In pricey New York City, the average salary journalist made $81,980 in May 2018, per the most recently published numbers from the Bureau of Labor Statistics - nearly double my starting salary at my first job, though that's not a fair comparison.

Because media is concentrated in New York, highly paid and experienced journalists likely bring that average up. I wanted to compare myself to my peers, internally and externally, so I started telling financial journalist friends over happy hour exactly how much I made. If they wanted to tell me, I wrote down their number, outlet, and experience on an iPhone note and showed them the note with others' information.

Eventually, I collected so many numbers that I created a spreadsheet. That data convinced me that my team at the time was significantly underpaid, but based on my past attempts at negotiating, I felt little hope of changing my salary. When another company - Business Insider - recruited me, I jumped at the chance to do something new and to use these salary numbers to my advantage.

Meghan salary note

Meghan Morris // Business Insider

First version of what became the salary spreadsheet.

When I accepted my first job, I had no idea how much the typical entry-level salary was. A few professors put out feelers for me, since I was still in school, but I had no anchor besides Glassdoor salaries. But when I was recruited away from that job, I could look at how reporters at Business Insider and comparable publications with my level of experience were paid on my spreadsheet. I felt confident asking for a specific salary, which I received.

Advertisement

Since then, the salary spreadsheet has snowballed into a comprehensive list of dozens of companies and nearly 200 salaries. It's spreading largely thanks to networks of women journalists who keep each other abreast of which companies are hiring, which journalists and public relations people are creepy, and which voice recorders work for years.

I still keep the spreadsheet private - journalists hear about it and direct message me for access - to control the spread of information. That works well for my industry: Reporters are hyper-connected through social media and move jobs frequently, so word spreads quickly. Journalists agree that if they view the document, they'll share their own number(s). It's worked so well that multiple journalists have told me it's helped them negotiate or realize they need to leave to make more money. Research backs up the benefits of sharing numbers: A 2013 University of California, Berkeley, study found more transparency led to higher productivity, a good outcome for employers as well as employees.

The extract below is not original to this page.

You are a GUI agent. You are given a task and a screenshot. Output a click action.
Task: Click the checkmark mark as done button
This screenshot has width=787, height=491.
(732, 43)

And the spreadsheet has led a few friends to identify discrepancies based on gender at their companies, something I don't see - at least at my level - at my current employer. Others have made similar attempts: BuzzFeed collected nearly 900 journalist salaries in 2014 to track if there was a gender pay gap. The outlet found that entry-level salaries were nearly the same between men and women, but the pay gap widened at more senior levels.

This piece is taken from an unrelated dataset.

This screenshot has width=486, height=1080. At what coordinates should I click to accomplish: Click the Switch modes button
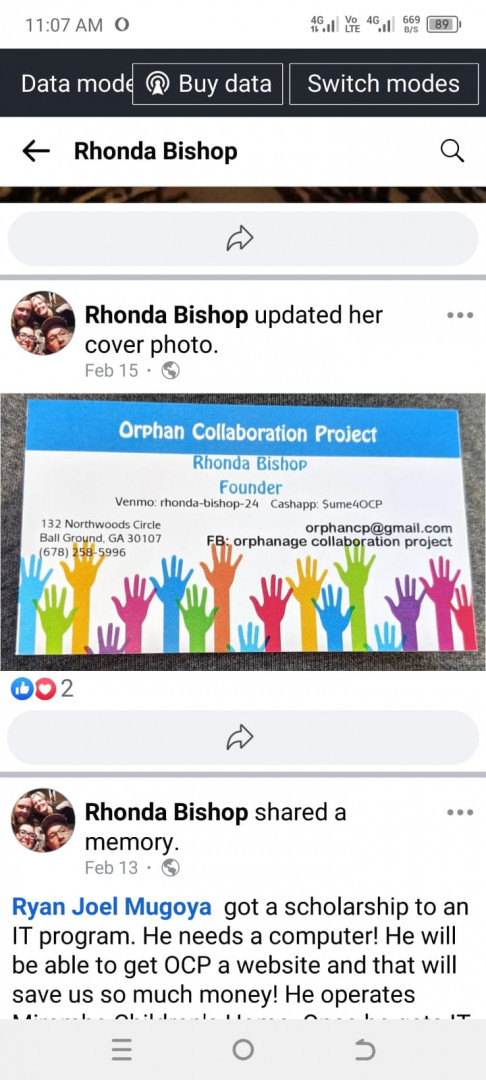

At my last company, some older colleagues were shocked or discomforted by the idea of freely sharing salary information. My own experience, as well as seeing similar approaches take off elsewhere, shows that such transparency is the future of work, not a project confined to a handful of disgruntled millennials.

Now I'm looking to do more than just share numbers. Other journalists asked for descriptions of companies' benefits and if they sponsor international workers, so I added those to the spreadsheet. I don't expect one Google Doc to correct wage gaps entirely, but I hope that arming colleagues, friends, and strangers with data allows them to bring more perspective to the negotiating table.